Description of the task>
Starting with the line containing "Go back to the Notes list" and going on through the end of the records, convert each line into a row of a Markdown table with the columns "No." and "Text". Skip blank lines and leave the pictures out.

• • •

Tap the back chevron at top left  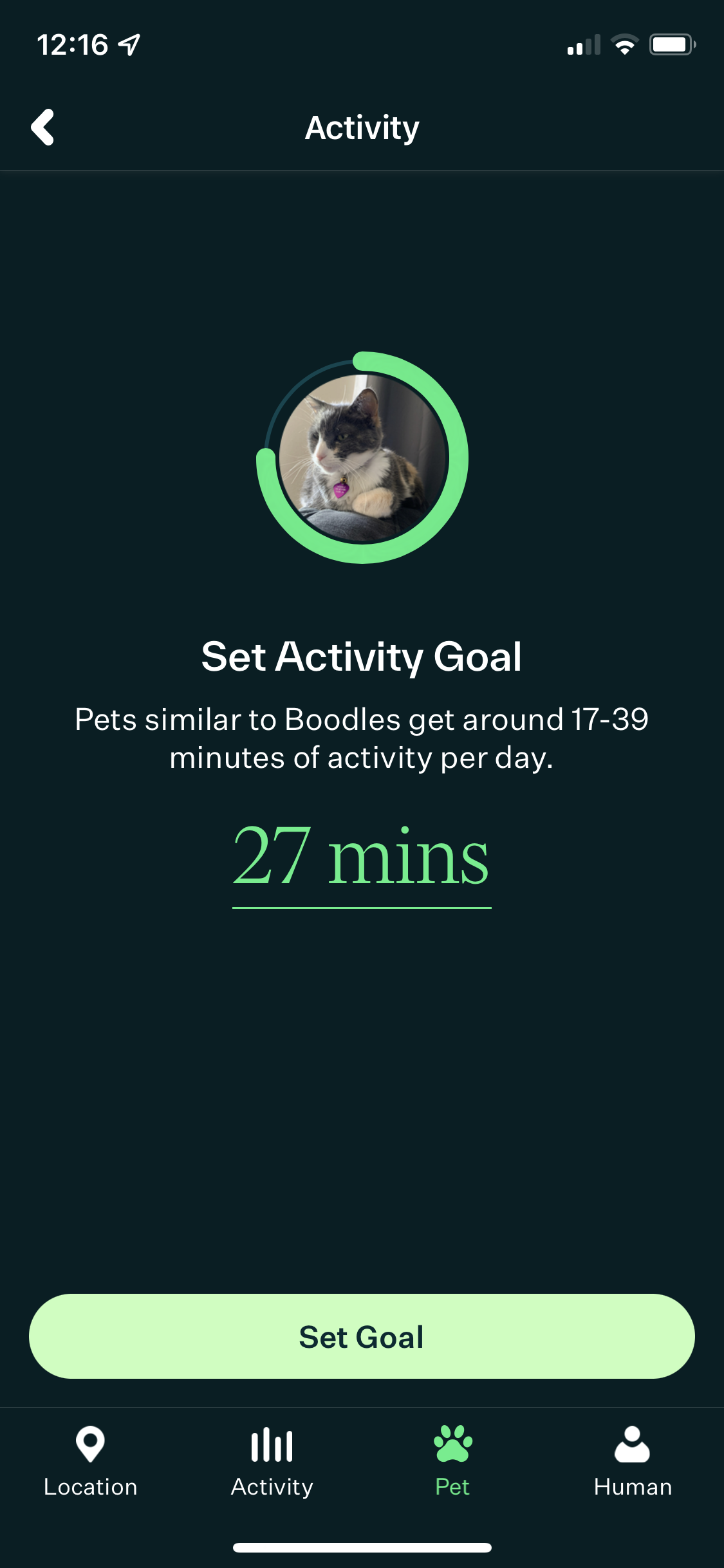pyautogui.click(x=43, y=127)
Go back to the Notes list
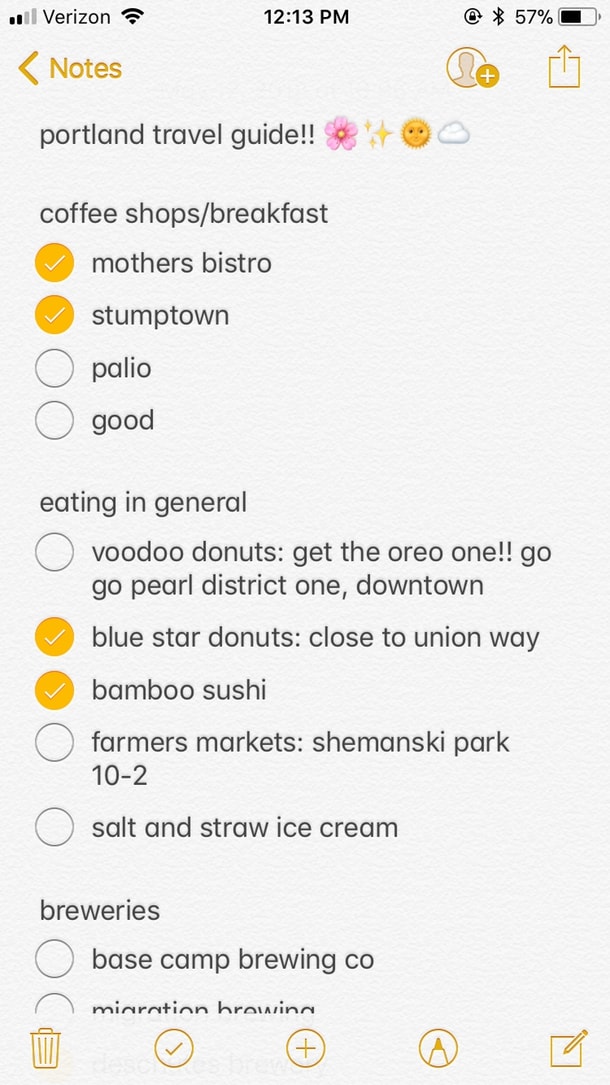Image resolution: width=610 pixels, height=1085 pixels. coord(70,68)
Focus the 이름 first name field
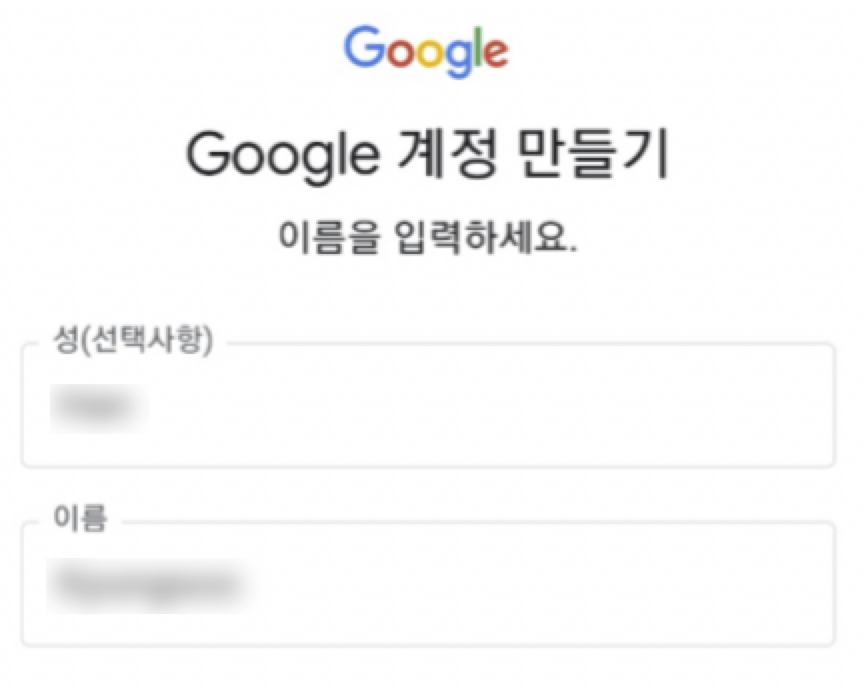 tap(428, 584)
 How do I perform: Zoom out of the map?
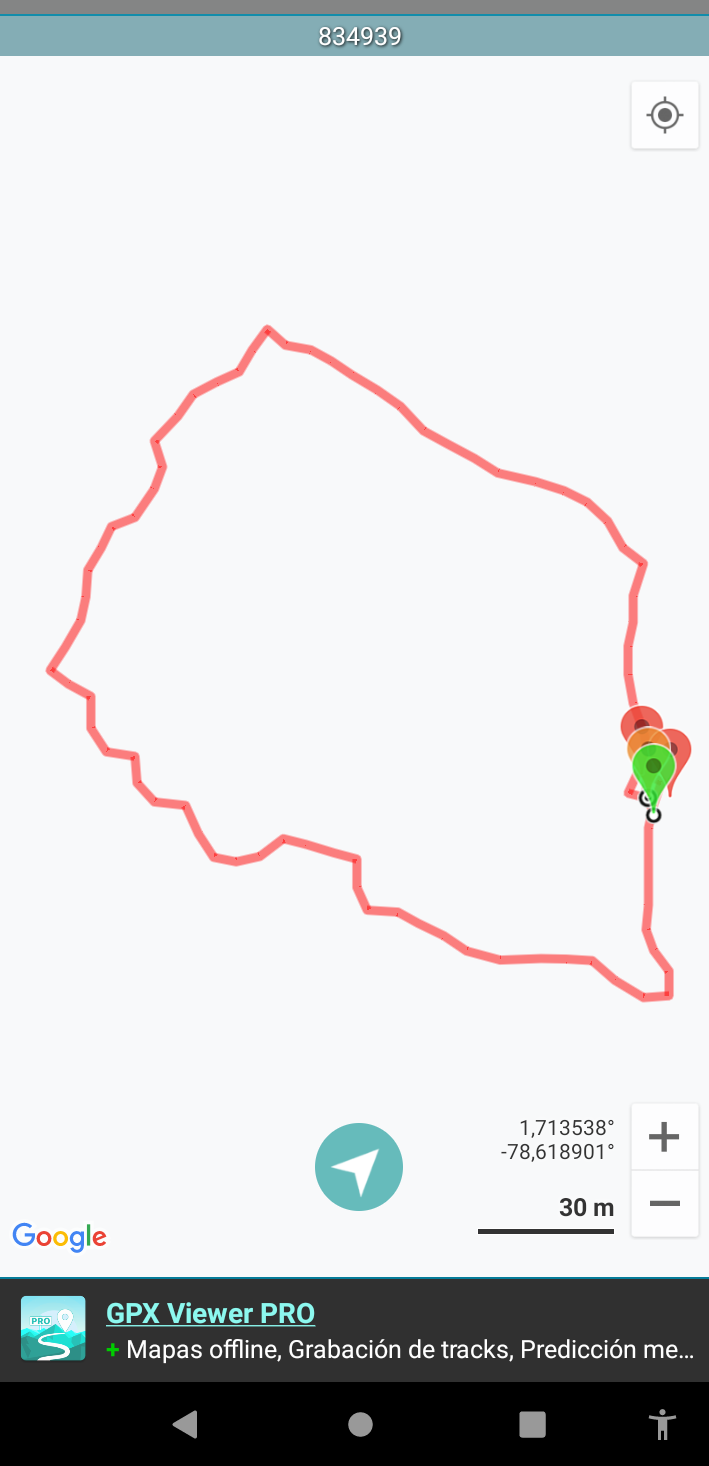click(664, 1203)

• • •

Result of the exercise>
| No. | Text |
|---|---|
| 1 | Go back to the Notes list |
| 2 | Image resolution: width=610 pixels, height=1085 pixels. coord(70,68) |
| 3 | Focus the 이름 first name field |
| 4 |  tap(428, 584) |
| 5 |  How do I perform: Zoom out of the map? |
| 6 | click(664, 1203) |